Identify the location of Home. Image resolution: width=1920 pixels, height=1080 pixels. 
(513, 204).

==

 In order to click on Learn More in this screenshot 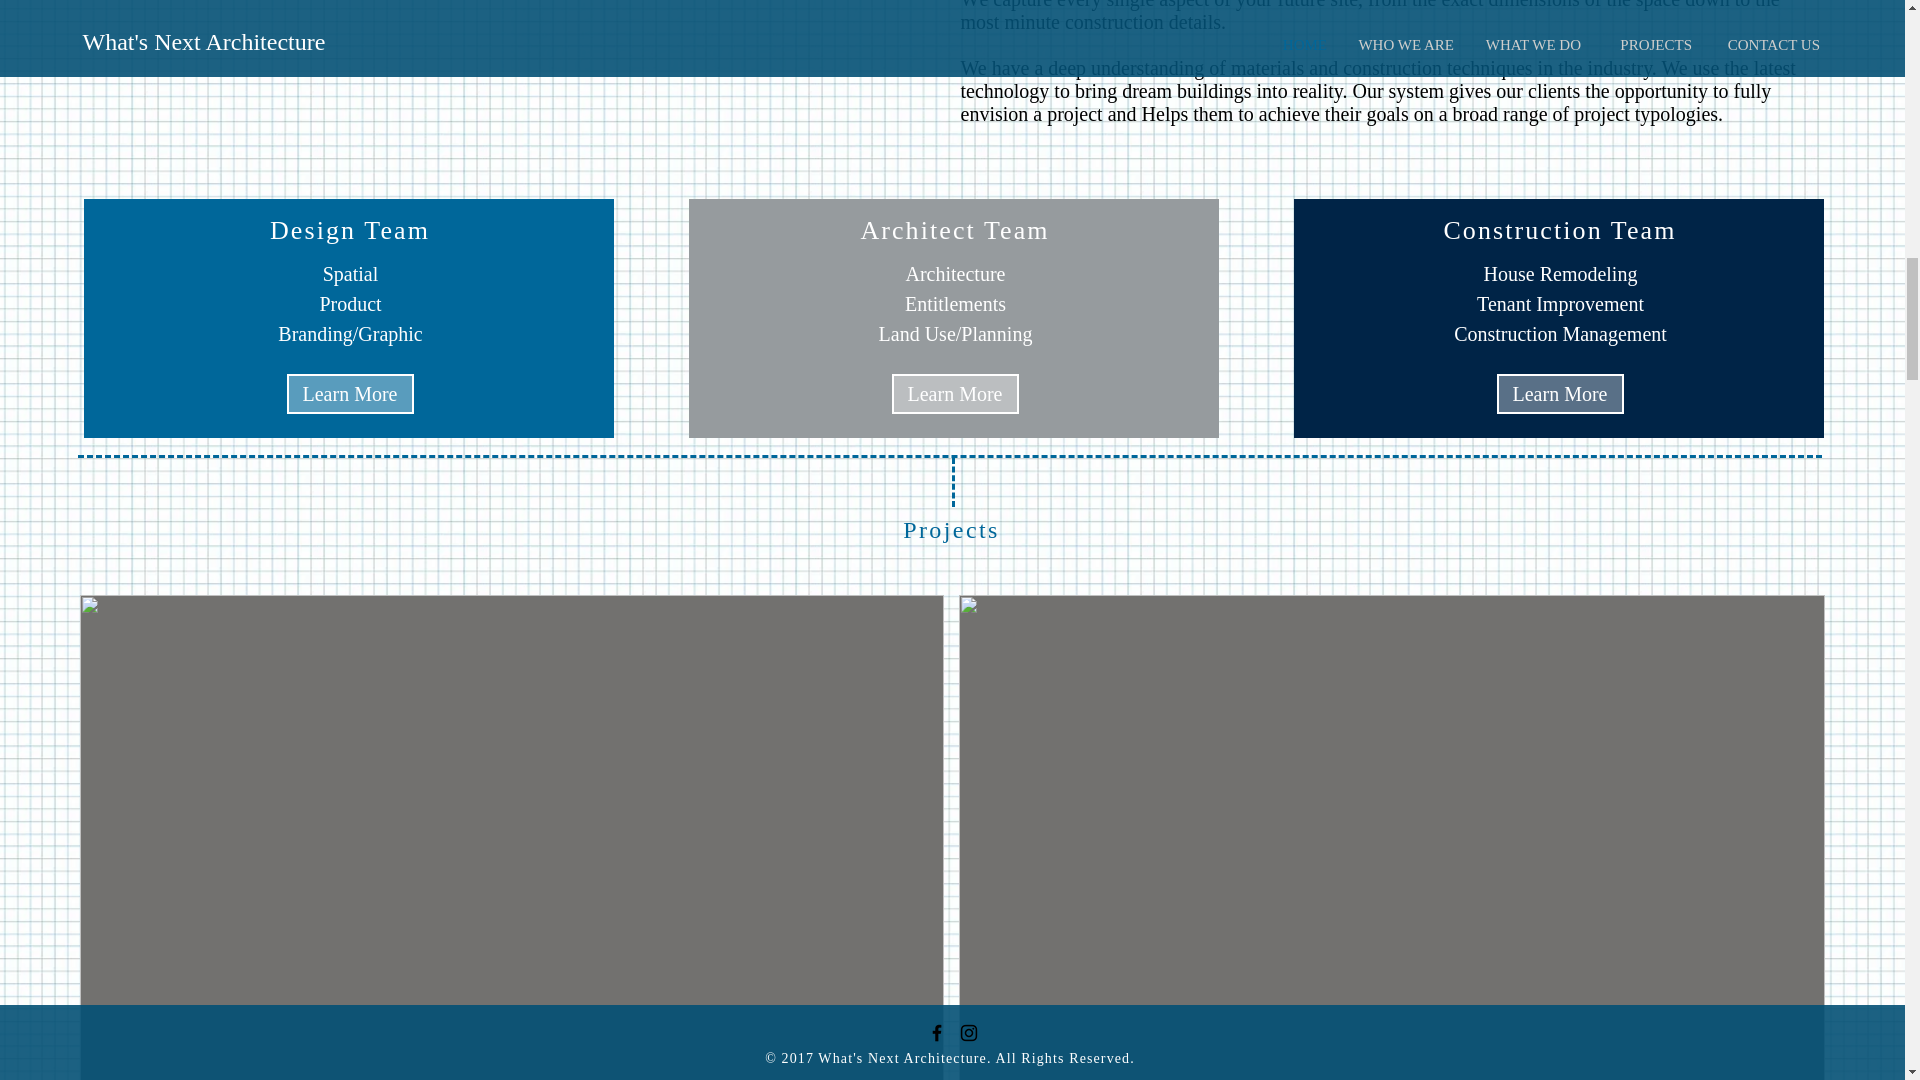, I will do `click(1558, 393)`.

* * *

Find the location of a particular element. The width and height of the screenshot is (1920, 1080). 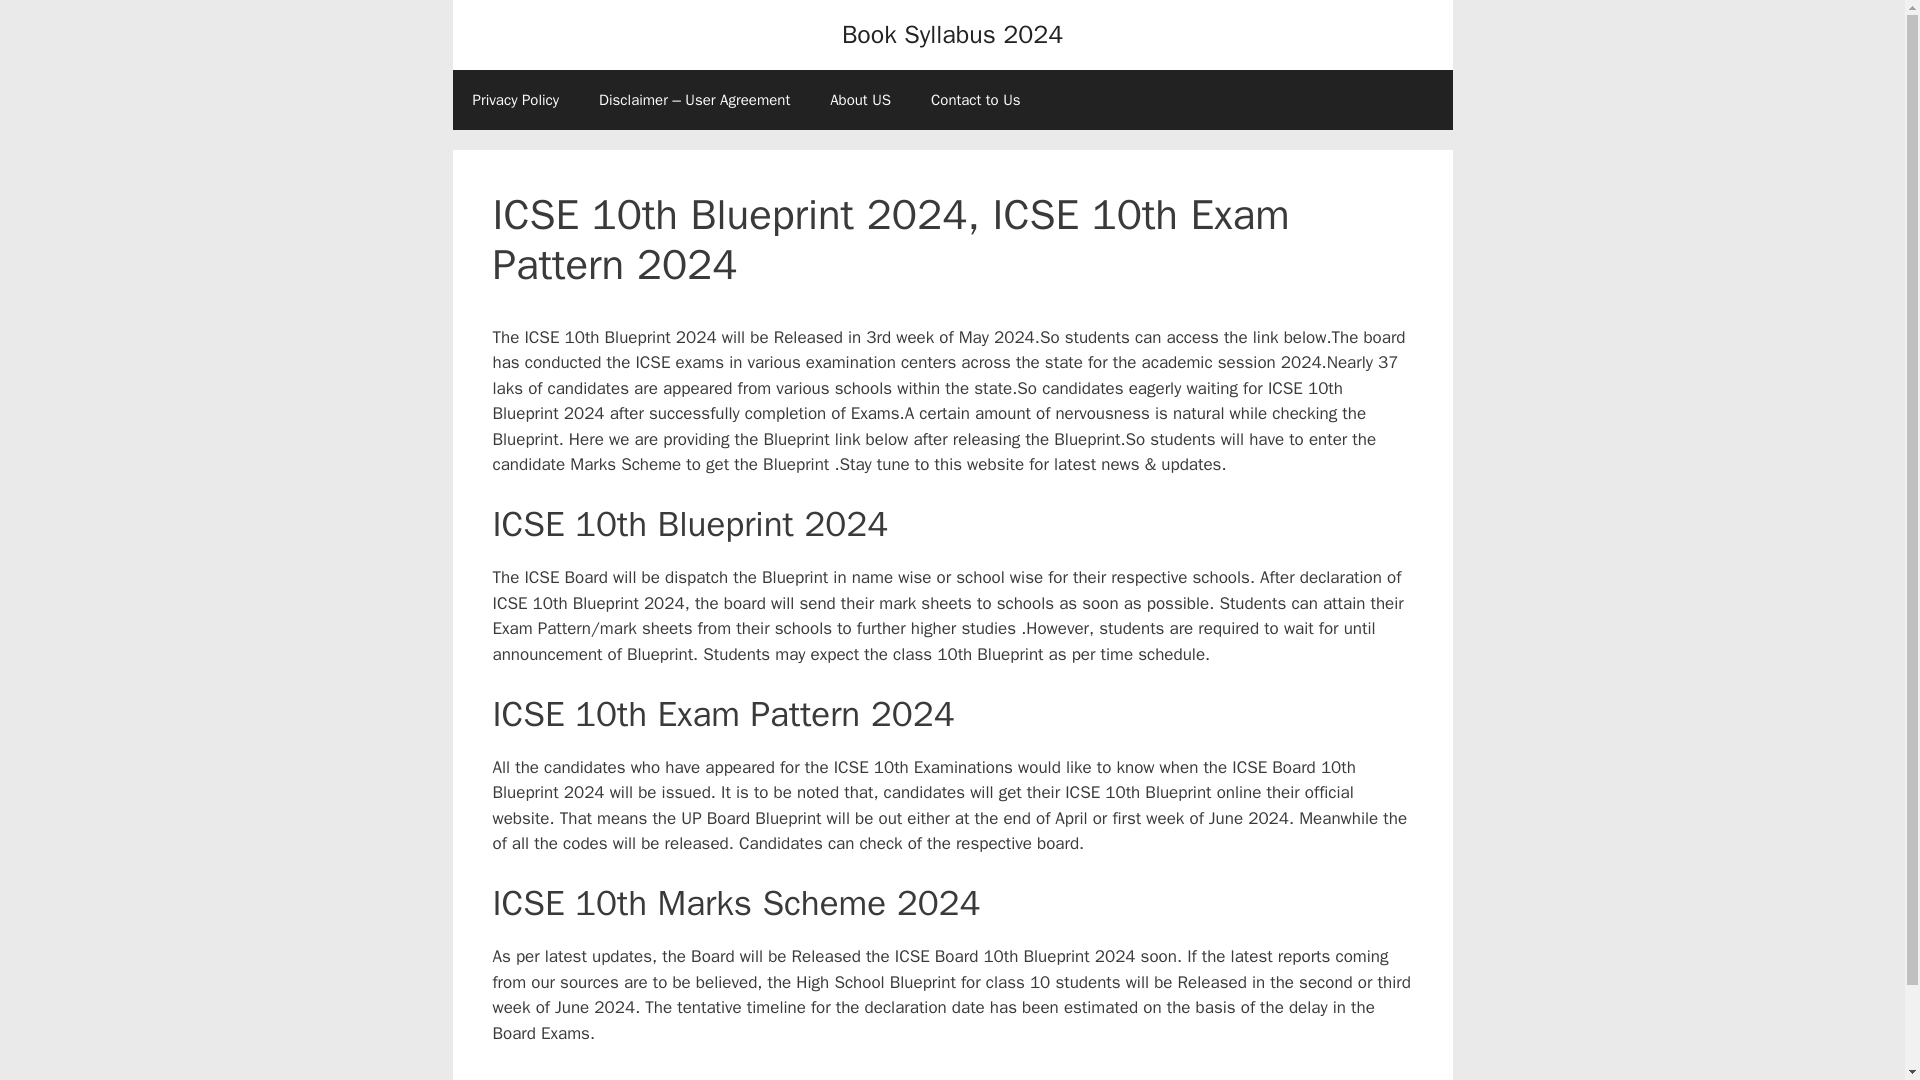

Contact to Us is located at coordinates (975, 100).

AIM =>
Copy the records between the lines holding "Find the location" and "Contact to Us", inclusive, reproducing them verbatim and omitting the pictures.

WRITTEN ANSWER =>
Find the location of a particular element. The width and height of the screenshot is (1920, 1080). 

Contact to Us is located at coordinates (975, 100).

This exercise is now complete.